YOUR ASSIGNMENT —
Restate word for word the lines of the records below, starting at the line that contains "Subscribe (87, 2298)" and ending at the line that contains "プライバシーポリシー (559, 1020)", with both of those lines included and nothing else.

[Stored items from a collection]
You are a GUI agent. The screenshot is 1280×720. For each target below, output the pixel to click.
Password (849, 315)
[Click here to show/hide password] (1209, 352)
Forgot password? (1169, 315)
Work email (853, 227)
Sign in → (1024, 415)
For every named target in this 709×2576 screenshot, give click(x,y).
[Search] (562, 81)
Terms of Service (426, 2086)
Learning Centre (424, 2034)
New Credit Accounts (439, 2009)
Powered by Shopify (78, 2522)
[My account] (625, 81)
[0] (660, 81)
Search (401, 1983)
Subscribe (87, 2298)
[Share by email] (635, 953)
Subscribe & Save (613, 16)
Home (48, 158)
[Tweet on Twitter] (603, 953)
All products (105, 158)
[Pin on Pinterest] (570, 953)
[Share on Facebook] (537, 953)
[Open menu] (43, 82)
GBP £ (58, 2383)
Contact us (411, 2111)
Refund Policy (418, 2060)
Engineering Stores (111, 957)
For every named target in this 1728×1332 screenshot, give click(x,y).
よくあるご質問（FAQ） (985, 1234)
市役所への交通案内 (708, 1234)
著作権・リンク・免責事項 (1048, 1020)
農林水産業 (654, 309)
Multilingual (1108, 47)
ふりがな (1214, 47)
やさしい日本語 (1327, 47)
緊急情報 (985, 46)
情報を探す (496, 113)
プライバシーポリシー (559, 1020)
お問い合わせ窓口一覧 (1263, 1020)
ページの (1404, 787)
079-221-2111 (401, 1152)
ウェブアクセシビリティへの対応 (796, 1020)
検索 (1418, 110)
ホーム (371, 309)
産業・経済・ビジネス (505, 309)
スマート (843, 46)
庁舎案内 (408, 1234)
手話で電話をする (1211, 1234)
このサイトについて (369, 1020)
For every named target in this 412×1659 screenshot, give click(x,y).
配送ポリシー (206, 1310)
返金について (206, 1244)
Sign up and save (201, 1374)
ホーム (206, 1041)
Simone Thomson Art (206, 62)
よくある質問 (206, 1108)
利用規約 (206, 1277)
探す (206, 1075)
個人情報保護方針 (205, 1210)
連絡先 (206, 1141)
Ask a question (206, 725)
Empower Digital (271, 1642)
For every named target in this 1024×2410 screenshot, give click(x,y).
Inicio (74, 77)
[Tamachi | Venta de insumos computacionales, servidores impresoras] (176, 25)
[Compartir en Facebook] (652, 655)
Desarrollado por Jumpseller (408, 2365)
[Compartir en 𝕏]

TASK ANSWER —
Subscribe (87, 2298)
[Share by email] (635, 953)
Subscribe & Save (613, 16)
Home (48, 158)
[Tweet on Twitter] (603, 953)
All products (105, 158)
[Pin on Pinterest] (570, 953)
[Share on Facebook] (537, 953)
[Open menu] (43, 82)
GBP £ (58, 2383)
Contact us (411, 2111)
Refund Policy (418, 2060)
Engineering Stores (111, 957)
For every named target in this 1728×1332 screenshot, give click(x,y).
よくあるご質問（FAQ） (985, 1234)
市役所への交通案内 (708, 1234)
著作権・リンク・免責事項 (1048, 1020)
農林水産業 (654, 309)
Multilingual (1108, 47)
ふりがな (1214, 47)
やさしい日本語 (1327, 47)
緊急情報 (985, 46)
情報を探す (496, 113)
プライバシーポリシー (559, 1020)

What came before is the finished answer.